GIVEN PASSAGE:
◇ ◇ ◇ ◇ ◇ ◇ ◇
Dáil debates

Wednesday, 27 February 2013

Magdalen Laundries Report: Statements (Resumed)

 

12:40 pm

Photo of Joe HigginsJoe Higgins (Dublin West, Socialist Party) | Oireachtas source

From the foundation of the Irish State in 1922, 10,000 girls and women passed through the institutions known as the Magdalen laundries. The report of a group chaired by the former Senator Dr. McAleese, which was released a few weeks ago, shows how the State was directly responsible for approximately one quarter of admissions to those institutions. In many cases those involved were sent to the institutions by the courts on remand or after conviction, usually for petty offences, or they were referred by social services in situations, for example, in which children needed accommodation away from abusive homes or neglectful backgrounds.

The report states that many others finished up in the Magdalen institutions because they were poor and homeless or had psychiatric illnesses and been referred from psychiatric hospitals.

It is quite clear that the Magdalen institutions which were initiated and thrived in the Victorian era of the 19th century essentially became social institutions for a dysfunctional new Irish state. The brave new Ireland, led by the petty bourgeoisieand the gombeen men of the day, was a crisis-ridden, backward and capitalist state unable to meet the basic needs of its people and dominated by a weak economic and political establishment. Critical to the survival of that weak economic and political establishment was the support of the Catholic Church. Cosgrave's, de Valera's and John A. Costello's Ireland was a state which leaned on the Catholic Church as a crutch to prop it up and for legitimacy. In turn, the Catholic Church and its hierarchy were given control over whole pillars of society, for example, health matters and hospitals, primary and secondary schools and institutions such as the Magdalen laundries. The Ireland of the 1920s to 1960s groaned under the weight of oppressive moral strictures and the suffocating power of the Catholic Church, but we now know from the revelations of institutional abuse, including that of the Magdalen women, there was no morality at the rotten heart of the establishment of this Ireland. Right-wing politicians, the religious and the media all colluded in maintaining the obscurantist dark age that helped to secure their control over a property ridden state unable to meet the needs of its people. Some1 million of its people were pushed into enforced emigration and there was enormous suffering as a result of poverty and deprivation. In order to prevent people from rising in revolt, the establishment of the day leaned primarily on the Catholic Church which used its authority to legitimise a failed state.
◇ ◇ ◇ ◇ ◇ ◇ ◇
PROVIDED DATA:
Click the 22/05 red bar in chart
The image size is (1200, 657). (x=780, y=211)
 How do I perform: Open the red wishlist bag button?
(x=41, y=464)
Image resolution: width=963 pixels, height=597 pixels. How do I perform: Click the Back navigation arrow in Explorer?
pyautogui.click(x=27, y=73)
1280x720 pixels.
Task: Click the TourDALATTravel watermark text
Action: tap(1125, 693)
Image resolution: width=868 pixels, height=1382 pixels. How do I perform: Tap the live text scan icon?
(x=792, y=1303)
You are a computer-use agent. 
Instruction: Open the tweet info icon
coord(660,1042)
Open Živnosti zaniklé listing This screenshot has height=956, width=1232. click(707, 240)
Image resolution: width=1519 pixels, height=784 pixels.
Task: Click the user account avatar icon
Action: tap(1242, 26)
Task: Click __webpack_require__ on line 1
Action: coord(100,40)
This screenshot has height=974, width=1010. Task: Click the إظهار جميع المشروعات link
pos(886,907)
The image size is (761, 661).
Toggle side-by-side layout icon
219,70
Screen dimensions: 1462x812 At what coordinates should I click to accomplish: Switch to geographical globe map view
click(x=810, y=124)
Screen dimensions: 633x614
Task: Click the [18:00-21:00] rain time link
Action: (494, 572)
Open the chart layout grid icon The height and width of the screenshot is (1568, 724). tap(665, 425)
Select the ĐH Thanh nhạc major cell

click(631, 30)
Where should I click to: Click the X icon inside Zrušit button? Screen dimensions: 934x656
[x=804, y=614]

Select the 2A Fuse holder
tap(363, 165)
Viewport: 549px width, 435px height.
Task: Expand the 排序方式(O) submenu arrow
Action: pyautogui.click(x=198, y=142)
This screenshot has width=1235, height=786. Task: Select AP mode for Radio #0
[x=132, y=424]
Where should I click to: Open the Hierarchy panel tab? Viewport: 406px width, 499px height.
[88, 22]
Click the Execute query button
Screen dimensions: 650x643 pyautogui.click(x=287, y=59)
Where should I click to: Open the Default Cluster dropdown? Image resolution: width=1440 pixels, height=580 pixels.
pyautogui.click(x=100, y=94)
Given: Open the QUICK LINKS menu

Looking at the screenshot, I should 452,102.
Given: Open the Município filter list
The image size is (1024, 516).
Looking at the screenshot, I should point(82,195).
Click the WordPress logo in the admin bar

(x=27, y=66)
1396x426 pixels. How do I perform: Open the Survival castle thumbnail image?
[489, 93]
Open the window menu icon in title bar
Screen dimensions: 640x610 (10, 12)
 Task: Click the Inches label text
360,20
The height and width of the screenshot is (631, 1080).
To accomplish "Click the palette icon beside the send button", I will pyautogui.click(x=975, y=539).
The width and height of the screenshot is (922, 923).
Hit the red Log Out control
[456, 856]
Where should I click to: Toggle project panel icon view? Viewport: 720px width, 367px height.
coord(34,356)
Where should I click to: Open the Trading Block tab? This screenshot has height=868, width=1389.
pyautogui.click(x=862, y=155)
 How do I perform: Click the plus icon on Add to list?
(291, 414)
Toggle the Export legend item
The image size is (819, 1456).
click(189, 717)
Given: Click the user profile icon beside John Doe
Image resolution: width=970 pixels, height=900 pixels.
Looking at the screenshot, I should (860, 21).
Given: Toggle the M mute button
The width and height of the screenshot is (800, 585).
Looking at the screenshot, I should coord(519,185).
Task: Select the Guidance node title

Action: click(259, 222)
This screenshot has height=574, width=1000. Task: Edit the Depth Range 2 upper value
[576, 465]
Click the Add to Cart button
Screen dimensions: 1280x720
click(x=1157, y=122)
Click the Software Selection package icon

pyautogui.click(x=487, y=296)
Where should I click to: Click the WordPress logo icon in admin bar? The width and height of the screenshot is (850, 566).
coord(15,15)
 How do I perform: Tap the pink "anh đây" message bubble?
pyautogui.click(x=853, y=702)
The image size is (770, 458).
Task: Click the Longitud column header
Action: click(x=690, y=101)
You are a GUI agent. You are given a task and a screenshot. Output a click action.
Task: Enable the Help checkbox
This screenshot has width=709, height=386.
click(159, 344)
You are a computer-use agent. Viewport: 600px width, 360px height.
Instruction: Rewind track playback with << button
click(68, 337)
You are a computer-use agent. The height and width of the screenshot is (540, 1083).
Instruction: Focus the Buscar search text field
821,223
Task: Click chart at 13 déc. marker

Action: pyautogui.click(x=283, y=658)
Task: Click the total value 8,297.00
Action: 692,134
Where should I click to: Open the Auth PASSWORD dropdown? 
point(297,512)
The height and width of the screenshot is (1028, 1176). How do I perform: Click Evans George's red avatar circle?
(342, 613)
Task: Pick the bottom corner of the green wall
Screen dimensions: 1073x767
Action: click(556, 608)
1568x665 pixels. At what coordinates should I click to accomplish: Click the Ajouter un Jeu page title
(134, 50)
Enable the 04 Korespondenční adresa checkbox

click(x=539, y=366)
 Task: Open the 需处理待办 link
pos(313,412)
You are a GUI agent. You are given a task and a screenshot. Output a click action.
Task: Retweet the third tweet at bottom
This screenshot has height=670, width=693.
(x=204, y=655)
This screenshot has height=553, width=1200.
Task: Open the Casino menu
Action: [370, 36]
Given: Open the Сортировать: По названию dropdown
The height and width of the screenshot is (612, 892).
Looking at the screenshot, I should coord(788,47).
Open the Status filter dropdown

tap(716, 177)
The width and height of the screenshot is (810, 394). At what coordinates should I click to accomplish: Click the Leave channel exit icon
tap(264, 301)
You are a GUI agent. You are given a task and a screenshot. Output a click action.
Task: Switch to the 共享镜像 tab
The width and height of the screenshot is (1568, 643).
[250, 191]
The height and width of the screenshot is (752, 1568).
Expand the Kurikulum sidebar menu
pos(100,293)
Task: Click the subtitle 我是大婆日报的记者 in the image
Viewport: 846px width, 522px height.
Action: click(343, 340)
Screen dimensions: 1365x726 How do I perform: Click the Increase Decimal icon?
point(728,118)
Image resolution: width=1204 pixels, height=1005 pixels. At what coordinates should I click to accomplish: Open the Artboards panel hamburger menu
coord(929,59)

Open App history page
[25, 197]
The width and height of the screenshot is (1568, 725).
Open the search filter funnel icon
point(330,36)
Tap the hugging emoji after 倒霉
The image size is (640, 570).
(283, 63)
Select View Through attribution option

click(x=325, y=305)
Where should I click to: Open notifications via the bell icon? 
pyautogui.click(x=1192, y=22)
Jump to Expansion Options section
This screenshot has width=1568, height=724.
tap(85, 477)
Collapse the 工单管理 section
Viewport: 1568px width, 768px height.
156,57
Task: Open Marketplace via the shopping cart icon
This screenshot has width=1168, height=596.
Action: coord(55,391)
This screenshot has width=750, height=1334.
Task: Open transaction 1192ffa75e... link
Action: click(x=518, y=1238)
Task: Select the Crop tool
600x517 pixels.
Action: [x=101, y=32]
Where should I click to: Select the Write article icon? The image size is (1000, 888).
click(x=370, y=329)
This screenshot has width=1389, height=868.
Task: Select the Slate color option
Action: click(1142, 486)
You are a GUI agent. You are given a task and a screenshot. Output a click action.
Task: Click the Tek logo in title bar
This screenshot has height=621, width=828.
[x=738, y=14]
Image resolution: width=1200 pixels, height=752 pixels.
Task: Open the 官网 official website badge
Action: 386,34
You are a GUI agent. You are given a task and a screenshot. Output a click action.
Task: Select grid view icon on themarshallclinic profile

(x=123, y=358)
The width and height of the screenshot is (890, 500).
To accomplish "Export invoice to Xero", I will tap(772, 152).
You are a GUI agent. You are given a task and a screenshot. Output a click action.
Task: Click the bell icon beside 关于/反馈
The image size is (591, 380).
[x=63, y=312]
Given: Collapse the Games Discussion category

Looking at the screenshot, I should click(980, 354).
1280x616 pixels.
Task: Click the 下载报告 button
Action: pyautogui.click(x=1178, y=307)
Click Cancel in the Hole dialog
◇ ◇ ◇ ◇ ◇ ◇ ◇
TASK DESCRIPTION:
Repeat word for word the stretch of the Magdalen laundries speech above that opens with the words "Photo of Joe" and closes with "or neglectful backgrounds.".

EXERCISE OUTPUT:
Photo of Joe HigginsJoe Higgins (Dublin West, Socialist Party) | Oireachtas source

From the foundation of the Irish State in 1922, 10,000 girls and women passed through the institutions known as the Magdalen laundries. The report of a group chaired by the former Senator Dr. McAleese, which was released a few weeks ago, shows how the State was directly responsible for approximately one quarter of admissions to those institutions. In many cases those involved were sent to the institutions by the courts on remand or after conviction, usually for petty offences, or they were referred by social services in situations, for example, in which children needed accommodation away from abusive homes or neglectful backgrounds.